==== Okuma Parçası ====
Mastodon

Monolog

Kişisel görüşler, düşünceler ve deneyimler. Her şeyin dönüştüğü bir çağda söyleyecek bir şeyim var.

İklim

Santorini Tehlike Sinyalleri Veriyor

Akdeniz bölgesinde son yıllarda doğal afetlerde gözle görülür bir artış yaşanıyor ve bu durum dünya genelindeki eğilimlerle paralellik gösteriyor. Akdeniz, Afrika ve Avrasya levhalarının çarpışma bölgesinde yer alıyor. Bu jeolojik yapı, bölgede deprem ve volkanik aktivite riskini her zaman barındırıyor. Bu nedenle bölge, tarih boyunca sık sık deprem ve volkanik aktiviteye sahne olmuştur. Ancak son günlerde Santorini’de gözlenen sismik hareketler, bilim dünyasını endişelendiriyor.

Özellikle son yıllarda yaşanan felaketlerin boyutlarını düşündüğümüzde, Santorini’deki hareketlilik dünyanın ilgisini bu bölgeye çekiyor. Doğal afetler, yalnızca sıklığıyla değil, ölçeğiyle de dünyayı şaşırtıyor.

Artık felaketler küçüklüğünü kaybediyor. Mesela Los Angeles’taki yangınlar neredeyse bir kenti tamamen yutabilecek kadar büyürken, Antakya depremi gibi bir afet yalnızca bir şehri değil, 10’dan fazla şehri aynı anda etkiliyebiliyor. Avustralya’daki devasa orman yangınları, Pakistan’ın üçte birini sular altında bırakan seller ve Japonya’da binlerce kişinin hayatını kaybettiği deprem ve tsunami, bizlere felaketlerin ölçeğinin büyüdüğünü gösteriyor. Yaşanan doğa olayları yerel de olsa küresel bir etki yaratıyor; ekonomik, sosyal ve çevresel sonuçları sınırları aşıyor. Son 15 yılda yaşanan doğa olaylarının çeşitliliği ve etkisi, ister istemez nereye gidiyoruz sorusunu sormamıza neden oluyor.
====
*Yönerge:* Santorini'deki sismik hareketleri ve büyüyen doğal afetleri konu alan yazıyı, son cümlesinden sonrasını yazarak tamamlayın. Öğelerin bu çalışmada hiçbir işlevi yoktur.
==== Verilen Bilgiler ====
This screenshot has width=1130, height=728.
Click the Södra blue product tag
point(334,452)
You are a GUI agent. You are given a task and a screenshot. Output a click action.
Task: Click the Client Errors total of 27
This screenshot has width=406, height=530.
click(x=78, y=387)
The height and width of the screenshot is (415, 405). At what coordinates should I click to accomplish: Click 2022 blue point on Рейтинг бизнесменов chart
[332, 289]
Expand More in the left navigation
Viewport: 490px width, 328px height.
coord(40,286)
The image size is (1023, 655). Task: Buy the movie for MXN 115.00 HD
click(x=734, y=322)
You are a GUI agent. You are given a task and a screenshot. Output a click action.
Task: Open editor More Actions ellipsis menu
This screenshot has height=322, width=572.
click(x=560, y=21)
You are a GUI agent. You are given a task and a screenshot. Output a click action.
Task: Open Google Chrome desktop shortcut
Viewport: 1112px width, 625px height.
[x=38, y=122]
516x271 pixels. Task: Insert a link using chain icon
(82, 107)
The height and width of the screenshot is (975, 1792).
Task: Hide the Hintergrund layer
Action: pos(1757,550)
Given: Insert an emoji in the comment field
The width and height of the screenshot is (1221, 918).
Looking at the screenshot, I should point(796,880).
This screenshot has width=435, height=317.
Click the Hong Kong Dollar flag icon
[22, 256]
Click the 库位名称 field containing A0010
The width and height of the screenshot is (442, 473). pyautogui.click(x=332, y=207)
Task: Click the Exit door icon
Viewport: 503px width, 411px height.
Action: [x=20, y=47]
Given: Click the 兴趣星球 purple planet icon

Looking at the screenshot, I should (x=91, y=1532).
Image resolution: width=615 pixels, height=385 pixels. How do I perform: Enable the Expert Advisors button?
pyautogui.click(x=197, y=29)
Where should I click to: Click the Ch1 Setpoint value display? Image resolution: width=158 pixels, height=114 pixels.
====
*Alıştırma Cevabı:*
Son Yıllarda Yaşanan Yıkıcı Doğa Olayları

Bu sorunun cevabını, yüzyılın başından bu yana yaşanan ve küresel ölçekte yankı uyandıran bazı feleketlere göz attığımızda bulabiliyoruz.

ABD Kaliforniya Orman Yangınları (2020-2025): Kaliforniya’daki yangınlar, Los Angeles ve çevresindeki yerleşim alanlarını tehdit etti. 2020’deki yangınlar, 4 milyon hektardan fazla alanı yaktı ve binlerce evi kül etti. Yangınların şiddeti ve sıklığı, iklim değişikliği nedeniyle artıyor. Son yaşanan ve 12.000’nin üzerinde evin yandığı Los Angeles Yangını’nı da bunun devamı olarak görebiliriz.

Türkiye-Suriye Depremi (2023): 7.8 büyüklüğündeki deprem, yalnızca Kahramanmaraş’ı değil, Hatay, Gaziantep, Adıyaman, Malatya ve Osmaniye gibi 10’dan fazla şehirle beraber Suriye’nin kuzey bölgesini de etkiledi. Resmi makamlar 50.000 olarak verse de bu rakamın çok üzerinde olduğu tahmin edilen can kaybı ve yüz binlerce yıkılmış bina ile modern tarihin en yıkıcı depremlerinden biri oldu.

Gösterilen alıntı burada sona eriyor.